On these breaks, I follow my body clock. I’m a night owl, so I enjoy working late and sleeping in, which doesn’t happen at home very naturally. That means I’ll take naps when I feel them coming on.
I use Time and Newsweek magazines for some research, so I’ll let them collect for weeks and then fly through them, tearing out what I want to use and file. I’ve got a box of them to go through while I am here.
I do a lot of relfection on these breaks, and enjoy long periods of time just talking to the Lord and listening for what He wants to say as well. Sometimes I go home with a strong word and other times not. Either way, He and I have had some good, long periods of time just being together.
That’s kind of what the Study & Planning Break looks like. I’ve done them alone, but they’re always safer and more fun to do with a friend. On this one, a friend who I haven’t connected with in a long time was able to come with me.
It’s important in selecting your “break-mate” that you both understand and are not awkward about the need to give each other a lot of silence and solitude. I always look for someone who I know I won’t be a distraction to and he won’t be to me either.
I also purposely look for someone who I know I’m going to have fun with.
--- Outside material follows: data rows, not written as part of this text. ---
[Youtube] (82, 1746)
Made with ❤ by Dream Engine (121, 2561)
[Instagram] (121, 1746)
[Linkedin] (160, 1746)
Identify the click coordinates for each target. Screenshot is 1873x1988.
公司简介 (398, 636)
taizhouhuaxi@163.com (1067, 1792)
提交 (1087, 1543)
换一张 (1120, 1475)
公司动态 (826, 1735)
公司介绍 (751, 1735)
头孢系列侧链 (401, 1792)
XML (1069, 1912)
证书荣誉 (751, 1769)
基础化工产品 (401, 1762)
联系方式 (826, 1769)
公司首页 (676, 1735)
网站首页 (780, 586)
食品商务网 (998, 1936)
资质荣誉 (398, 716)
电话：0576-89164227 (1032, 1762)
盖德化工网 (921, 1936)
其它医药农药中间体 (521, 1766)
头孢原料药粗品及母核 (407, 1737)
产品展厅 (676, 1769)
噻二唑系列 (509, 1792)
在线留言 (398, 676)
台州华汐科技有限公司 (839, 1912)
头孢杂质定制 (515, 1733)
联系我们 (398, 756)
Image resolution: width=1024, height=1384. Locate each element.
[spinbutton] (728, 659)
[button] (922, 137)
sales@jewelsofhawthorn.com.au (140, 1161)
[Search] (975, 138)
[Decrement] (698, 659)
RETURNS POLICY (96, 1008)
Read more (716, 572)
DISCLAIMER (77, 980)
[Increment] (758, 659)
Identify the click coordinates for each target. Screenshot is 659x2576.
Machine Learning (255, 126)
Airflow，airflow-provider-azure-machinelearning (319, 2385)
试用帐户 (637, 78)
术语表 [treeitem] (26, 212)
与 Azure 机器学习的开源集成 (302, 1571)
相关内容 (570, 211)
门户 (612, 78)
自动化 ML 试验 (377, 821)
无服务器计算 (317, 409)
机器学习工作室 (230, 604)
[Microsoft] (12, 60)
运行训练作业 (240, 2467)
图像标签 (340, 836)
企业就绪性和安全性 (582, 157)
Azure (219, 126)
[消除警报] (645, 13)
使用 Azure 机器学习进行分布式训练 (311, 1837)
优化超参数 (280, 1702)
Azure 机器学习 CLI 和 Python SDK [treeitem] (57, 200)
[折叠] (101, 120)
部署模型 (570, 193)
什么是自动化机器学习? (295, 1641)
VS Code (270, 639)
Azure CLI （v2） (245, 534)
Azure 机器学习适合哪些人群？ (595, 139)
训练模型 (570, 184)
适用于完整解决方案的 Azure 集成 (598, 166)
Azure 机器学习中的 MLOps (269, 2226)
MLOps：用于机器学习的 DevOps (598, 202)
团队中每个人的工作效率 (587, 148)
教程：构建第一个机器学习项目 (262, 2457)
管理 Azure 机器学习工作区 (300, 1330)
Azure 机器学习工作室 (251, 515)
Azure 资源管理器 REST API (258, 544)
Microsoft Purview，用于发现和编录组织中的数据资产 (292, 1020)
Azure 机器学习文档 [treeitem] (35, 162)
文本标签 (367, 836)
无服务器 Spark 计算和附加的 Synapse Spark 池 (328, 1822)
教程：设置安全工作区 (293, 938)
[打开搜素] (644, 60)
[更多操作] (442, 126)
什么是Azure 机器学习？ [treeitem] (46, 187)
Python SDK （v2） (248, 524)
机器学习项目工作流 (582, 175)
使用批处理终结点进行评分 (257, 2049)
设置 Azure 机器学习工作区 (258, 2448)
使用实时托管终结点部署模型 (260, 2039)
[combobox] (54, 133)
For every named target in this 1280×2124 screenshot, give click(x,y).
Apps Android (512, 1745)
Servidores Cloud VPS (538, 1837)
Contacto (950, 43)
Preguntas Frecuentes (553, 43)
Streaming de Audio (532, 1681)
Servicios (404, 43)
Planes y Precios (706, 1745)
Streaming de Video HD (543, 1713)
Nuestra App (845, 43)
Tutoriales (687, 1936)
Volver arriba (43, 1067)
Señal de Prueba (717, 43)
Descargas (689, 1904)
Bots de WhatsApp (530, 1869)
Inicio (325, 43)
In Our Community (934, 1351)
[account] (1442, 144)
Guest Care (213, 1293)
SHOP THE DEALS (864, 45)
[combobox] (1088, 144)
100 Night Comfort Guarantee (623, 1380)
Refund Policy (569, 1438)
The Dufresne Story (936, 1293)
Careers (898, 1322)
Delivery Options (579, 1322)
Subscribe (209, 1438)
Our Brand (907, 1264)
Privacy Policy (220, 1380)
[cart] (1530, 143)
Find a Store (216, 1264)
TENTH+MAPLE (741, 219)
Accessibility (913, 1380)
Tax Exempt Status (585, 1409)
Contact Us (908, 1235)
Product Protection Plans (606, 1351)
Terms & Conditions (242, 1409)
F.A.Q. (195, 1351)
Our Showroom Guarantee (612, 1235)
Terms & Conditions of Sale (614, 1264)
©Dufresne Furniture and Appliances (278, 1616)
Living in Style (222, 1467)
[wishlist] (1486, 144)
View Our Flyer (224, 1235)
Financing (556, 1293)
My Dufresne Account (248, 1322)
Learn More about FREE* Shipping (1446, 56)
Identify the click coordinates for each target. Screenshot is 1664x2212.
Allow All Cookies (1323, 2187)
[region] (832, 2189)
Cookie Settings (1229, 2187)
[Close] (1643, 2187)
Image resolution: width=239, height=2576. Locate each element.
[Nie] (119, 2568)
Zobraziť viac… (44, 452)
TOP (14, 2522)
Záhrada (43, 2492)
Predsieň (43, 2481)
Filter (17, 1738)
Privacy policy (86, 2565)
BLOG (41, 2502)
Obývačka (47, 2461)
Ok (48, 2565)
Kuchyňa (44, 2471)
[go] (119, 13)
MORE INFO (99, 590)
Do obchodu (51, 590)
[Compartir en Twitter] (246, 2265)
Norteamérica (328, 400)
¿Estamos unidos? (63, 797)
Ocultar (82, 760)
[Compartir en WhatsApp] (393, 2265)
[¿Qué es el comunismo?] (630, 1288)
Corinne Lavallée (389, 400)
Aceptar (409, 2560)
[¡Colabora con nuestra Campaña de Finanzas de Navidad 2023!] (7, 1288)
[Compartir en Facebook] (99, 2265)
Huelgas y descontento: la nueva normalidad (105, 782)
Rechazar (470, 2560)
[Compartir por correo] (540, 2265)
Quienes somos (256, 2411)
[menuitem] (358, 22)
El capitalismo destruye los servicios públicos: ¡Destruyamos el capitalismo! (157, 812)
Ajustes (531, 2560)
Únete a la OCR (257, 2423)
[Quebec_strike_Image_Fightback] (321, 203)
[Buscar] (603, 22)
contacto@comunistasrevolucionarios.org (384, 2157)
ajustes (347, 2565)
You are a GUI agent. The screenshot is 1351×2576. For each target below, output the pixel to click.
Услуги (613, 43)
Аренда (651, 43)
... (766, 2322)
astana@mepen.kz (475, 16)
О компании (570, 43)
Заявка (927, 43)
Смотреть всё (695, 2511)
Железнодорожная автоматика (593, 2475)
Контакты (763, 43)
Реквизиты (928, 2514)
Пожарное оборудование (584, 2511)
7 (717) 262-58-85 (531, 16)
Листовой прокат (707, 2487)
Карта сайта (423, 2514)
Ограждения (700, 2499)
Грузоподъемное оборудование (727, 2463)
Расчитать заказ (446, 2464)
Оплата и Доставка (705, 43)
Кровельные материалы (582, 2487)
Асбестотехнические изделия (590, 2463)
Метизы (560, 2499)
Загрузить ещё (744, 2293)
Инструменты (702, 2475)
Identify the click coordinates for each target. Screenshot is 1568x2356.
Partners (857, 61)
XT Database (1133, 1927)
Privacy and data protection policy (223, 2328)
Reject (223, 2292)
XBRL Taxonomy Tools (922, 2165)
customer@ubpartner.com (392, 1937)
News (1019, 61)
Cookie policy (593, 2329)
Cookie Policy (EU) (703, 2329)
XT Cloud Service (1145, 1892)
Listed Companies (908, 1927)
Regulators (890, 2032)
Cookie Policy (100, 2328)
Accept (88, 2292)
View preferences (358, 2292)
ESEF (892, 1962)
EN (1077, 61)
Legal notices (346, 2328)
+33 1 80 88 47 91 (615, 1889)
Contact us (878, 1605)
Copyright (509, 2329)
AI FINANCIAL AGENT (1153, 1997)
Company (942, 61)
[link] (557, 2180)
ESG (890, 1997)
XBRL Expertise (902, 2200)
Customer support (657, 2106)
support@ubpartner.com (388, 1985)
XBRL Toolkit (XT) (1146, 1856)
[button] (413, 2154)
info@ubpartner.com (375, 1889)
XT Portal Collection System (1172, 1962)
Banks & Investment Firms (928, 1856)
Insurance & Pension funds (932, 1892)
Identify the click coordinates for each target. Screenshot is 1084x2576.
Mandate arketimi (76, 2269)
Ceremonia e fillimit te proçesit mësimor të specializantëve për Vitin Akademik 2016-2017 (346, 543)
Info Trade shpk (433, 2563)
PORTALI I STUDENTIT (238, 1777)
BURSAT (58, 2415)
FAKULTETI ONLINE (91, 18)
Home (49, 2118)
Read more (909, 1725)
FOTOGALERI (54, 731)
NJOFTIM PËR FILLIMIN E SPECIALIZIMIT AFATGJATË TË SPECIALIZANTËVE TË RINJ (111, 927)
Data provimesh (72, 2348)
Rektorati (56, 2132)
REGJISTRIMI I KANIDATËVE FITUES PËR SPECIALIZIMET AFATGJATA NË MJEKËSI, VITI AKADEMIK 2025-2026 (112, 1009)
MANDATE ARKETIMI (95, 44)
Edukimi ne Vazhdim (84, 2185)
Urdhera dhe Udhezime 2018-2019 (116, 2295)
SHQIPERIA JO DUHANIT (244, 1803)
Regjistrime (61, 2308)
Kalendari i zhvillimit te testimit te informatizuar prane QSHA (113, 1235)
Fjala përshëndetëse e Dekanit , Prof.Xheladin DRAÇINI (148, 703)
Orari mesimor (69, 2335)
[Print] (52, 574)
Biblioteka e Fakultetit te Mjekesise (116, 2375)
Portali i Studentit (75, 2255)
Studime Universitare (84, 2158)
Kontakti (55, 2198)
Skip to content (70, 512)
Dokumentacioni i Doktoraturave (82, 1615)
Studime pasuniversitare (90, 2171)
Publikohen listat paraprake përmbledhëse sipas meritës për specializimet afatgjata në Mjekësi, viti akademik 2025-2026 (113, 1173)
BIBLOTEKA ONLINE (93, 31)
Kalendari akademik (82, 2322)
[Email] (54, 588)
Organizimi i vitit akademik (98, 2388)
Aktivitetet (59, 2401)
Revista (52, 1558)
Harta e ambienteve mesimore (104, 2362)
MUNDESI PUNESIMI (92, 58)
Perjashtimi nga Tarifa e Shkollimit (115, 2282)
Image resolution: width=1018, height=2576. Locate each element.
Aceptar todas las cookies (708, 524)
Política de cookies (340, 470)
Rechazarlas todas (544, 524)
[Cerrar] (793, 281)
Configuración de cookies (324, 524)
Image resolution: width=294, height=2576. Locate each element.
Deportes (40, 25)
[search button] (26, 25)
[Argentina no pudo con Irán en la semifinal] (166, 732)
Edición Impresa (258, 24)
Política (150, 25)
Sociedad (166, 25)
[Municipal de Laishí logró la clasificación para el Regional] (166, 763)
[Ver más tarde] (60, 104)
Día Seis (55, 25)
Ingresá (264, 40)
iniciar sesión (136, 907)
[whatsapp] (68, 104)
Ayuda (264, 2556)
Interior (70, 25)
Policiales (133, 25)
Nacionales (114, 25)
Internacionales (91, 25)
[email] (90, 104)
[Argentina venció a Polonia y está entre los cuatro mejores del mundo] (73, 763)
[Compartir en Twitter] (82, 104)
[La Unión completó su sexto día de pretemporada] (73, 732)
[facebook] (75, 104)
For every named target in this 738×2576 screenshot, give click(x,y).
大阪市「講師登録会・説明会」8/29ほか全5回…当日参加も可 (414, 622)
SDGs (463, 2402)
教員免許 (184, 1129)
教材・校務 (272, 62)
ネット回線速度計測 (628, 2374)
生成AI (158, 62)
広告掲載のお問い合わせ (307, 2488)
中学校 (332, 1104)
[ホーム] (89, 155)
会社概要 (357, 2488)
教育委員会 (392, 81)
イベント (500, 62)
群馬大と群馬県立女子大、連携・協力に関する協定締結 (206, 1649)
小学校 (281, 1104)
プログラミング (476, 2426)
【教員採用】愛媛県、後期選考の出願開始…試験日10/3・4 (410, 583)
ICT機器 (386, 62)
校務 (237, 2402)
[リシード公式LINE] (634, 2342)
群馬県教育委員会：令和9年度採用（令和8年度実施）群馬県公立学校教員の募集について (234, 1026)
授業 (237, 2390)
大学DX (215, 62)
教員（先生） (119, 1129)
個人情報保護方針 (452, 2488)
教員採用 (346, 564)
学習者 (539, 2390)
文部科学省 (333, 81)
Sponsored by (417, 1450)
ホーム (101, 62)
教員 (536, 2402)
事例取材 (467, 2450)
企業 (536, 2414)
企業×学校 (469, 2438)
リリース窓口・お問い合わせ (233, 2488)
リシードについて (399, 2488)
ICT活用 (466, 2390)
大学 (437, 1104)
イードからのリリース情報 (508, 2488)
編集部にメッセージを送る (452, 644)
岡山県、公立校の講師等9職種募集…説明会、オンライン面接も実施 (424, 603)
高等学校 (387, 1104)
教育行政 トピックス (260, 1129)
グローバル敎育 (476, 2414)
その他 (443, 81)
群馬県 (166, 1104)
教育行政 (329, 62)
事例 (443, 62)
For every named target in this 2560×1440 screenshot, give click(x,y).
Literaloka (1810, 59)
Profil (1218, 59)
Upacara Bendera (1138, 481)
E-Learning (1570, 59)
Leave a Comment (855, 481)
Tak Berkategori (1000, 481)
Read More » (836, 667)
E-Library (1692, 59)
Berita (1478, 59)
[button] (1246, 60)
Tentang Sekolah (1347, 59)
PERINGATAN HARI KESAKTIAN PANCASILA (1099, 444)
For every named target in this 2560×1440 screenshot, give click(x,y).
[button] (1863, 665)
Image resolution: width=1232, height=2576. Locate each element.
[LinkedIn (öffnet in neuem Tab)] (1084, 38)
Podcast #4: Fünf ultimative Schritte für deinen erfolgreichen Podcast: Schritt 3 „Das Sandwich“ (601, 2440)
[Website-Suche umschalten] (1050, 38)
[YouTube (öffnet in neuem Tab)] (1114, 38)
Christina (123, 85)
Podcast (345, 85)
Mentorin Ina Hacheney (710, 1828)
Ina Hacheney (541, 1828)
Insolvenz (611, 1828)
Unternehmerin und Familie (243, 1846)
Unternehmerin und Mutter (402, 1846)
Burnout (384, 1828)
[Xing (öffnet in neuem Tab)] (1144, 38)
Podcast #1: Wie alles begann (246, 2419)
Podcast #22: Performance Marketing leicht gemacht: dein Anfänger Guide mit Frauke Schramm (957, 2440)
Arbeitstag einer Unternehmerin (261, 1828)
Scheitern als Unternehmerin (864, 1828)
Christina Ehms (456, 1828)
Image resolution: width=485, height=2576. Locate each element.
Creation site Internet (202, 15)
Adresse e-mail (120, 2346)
I am too reflective and not very funny naturally, so it helps me to have someone who I know is going to get me laughing!
Any habits you’ve developed along these lines that you can share? I’ve had a number of Pastor-friends who have made mention that they wouldn’t know what to do with themselves on a retreat like this. Maybe sometime, if enough interest is generated, we’ll do a small group “Pastor For Life” Study & Planning Break. Would you be interested?